I have become a born again Christian earlier last year. I still have faith but I am doubting Gods character. This past week has been a big struggle for me. I have been reading a lot of the OT and it’s confusing to me. God seems “bi polar” in a way but I know that’s because I don’t understand.

I had a nightmare I was getting tortured and I said “where is God during this?” Then I woke up and thought things like “where was God during the holocause?” And I have been having doubts since then.


Can someone help me out? Where’s God during suffering? How can I not doubt like this?

I KNOW that God loves us more than anyone and that he doesn’t want anyone to suffer. Then another part of me thinks he abandons us and could care less, which I know isn’t true. I can’t help but think it. I am doubting Gods character and it’s making me really sad. I am looking at him like a tyrant and I don’t want to. It’s not his fault we choose to do evil.

I feel like I am in a constant war within myself with light clashing with dark, and on the days when I feel more darkness it’s so difficult for me. This inward battle drives me crazy. It reminds me of the book of Romans. I relate so much of what Paul explained.

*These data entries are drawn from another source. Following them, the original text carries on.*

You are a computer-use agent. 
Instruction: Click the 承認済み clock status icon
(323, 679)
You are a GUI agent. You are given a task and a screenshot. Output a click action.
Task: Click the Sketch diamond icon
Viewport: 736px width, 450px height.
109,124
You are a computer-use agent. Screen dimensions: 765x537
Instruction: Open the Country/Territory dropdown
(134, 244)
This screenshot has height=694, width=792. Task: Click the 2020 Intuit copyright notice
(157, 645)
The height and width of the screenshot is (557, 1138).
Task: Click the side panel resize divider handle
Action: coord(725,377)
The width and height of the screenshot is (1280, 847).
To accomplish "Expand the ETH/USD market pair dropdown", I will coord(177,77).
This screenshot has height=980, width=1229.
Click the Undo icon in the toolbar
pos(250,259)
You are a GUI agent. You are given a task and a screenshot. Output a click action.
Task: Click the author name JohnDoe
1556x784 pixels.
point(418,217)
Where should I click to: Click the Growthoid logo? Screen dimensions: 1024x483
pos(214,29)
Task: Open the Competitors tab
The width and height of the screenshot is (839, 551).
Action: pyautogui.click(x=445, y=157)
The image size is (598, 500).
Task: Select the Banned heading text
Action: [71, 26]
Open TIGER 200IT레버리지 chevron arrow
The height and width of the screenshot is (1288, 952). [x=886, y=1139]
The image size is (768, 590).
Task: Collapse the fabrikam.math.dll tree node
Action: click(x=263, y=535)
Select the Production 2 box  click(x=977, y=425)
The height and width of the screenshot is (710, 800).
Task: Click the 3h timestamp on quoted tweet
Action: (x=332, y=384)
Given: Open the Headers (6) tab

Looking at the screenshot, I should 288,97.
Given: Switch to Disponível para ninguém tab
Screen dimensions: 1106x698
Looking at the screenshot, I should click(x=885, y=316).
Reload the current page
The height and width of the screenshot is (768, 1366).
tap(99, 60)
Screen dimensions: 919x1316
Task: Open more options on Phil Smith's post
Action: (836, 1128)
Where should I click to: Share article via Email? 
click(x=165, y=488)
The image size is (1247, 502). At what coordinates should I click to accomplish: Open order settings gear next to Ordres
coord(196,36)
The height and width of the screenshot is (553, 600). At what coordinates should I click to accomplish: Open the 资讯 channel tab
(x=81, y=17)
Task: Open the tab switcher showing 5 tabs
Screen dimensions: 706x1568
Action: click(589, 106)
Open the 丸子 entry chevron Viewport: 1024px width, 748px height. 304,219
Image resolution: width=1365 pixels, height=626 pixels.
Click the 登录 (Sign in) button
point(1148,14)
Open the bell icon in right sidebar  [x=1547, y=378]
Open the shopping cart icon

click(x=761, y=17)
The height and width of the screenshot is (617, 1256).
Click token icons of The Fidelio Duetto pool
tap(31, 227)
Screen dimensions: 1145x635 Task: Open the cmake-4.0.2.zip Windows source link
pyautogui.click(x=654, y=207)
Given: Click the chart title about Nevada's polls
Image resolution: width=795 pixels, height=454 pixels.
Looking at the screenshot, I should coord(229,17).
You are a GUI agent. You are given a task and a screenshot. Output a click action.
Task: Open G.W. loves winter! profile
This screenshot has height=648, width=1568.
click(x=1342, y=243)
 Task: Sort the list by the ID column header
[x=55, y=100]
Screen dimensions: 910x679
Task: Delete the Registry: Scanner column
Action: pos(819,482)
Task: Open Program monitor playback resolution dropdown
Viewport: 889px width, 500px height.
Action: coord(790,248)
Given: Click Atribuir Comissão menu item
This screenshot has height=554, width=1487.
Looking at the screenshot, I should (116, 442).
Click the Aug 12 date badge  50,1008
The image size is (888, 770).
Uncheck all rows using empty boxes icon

I will look behind your questions for a moment. When a door is left open, the enemy will surely enter in. Give him an inch, and he will take a mile. Doubt and suffering he brings with him. Close the door that you have opened. Renounce and repent of the witchcraft with a sincere heart and the door will close, and you will feel it lift off of you. And so you may know, The Lord is Perfect in all His ways.